<<<<

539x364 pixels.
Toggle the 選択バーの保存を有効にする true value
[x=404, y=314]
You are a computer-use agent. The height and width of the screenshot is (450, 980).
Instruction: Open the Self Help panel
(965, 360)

>>>>

Assignment: Produce the material above again, word for word.

Solution to the problem:
539x364 pixels.
Toggle the 選択バーの保存を有効にする true value
[x=404, y=314]
You are a computer-use agent. The height and width of the screenshot is (450, 980).
Instruction: Open the Self Help panel
(965, 360)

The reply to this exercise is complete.